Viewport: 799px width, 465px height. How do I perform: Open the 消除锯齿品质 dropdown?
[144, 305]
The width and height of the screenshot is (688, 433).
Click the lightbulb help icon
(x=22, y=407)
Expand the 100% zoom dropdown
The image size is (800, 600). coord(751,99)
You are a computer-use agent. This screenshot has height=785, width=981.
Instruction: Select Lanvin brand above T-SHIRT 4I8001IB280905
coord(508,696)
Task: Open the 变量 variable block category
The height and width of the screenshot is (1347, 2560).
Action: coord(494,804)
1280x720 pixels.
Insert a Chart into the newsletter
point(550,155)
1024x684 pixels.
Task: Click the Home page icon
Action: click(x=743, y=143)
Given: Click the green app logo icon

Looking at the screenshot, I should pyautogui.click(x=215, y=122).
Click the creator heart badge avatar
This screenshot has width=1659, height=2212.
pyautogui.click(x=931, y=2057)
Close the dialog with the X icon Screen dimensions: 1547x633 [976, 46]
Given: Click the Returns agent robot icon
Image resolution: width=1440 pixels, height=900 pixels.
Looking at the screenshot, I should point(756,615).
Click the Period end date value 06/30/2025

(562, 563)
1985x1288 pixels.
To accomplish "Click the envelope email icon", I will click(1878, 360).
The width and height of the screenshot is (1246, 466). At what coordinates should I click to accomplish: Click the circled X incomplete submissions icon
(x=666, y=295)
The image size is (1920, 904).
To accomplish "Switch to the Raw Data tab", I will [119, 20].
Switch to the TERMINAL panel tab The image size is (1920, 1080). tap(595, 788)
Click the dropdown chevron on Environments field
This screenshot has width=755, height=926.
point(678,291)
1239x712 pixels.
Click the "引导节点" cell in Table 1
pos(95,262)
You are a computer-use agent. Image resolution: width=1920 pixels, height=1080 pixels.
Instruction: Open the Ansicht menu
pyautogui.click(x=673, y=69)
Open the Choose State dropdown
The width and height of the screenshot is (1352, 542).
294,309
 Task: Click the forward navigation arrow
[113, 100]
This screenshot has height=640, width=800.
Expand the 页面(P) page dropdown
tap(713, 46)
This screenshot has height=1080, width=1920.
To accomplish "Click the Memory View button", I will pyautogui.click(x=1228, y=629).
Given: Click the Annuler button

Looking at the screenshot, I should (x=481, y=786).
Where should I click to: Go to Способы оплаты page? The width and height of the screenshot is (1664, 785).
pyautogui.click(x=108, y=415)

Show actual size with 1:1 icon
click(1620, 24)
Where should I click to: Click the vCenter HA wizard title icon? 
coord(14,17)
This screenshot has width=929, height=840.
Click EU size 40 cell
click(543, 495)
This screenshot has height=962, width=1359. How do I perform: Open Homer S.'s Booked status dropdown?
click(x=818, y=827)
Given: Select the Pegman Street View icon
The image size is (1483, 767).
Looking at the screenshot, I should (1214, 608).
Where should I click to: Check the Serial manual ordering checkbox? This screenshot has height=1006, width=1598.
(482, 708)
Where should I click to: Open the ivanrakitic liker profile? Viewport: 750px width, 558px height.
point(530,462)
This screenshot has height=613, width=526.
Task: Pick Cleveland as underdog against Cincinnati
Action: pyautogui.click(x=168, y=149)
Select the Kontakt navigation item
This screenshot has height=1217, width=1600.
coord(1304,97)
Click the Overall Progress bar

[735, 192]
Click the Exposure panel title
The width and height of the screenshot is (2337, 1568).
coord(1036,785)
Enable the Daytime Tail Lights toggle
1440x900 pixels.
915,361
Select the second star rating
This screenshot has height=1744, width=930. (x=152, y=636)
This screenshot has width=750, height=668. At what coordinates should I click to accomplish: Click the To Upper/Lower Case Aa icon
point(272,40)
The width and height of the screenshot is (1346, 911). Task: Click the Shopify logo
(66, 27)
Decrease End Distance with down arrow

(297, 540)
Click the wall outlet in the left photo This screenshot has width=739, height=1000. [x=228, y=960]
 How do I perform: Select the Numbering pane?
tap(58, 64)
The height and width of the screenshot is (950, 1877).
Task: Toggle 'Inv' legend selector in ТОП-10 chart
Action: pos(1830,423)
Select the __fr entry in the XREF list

WHAT YOU ARE ASKED TO DO: Which lines in the rows above contain the word "with"? Report each of them in full.

ANSWER TO THE TASK:
Close the dialog with the X icon Screen dimensions: 1547x633 [976, 46]
Show actual size with 1:1 icon
Decrease End Distance with down arrow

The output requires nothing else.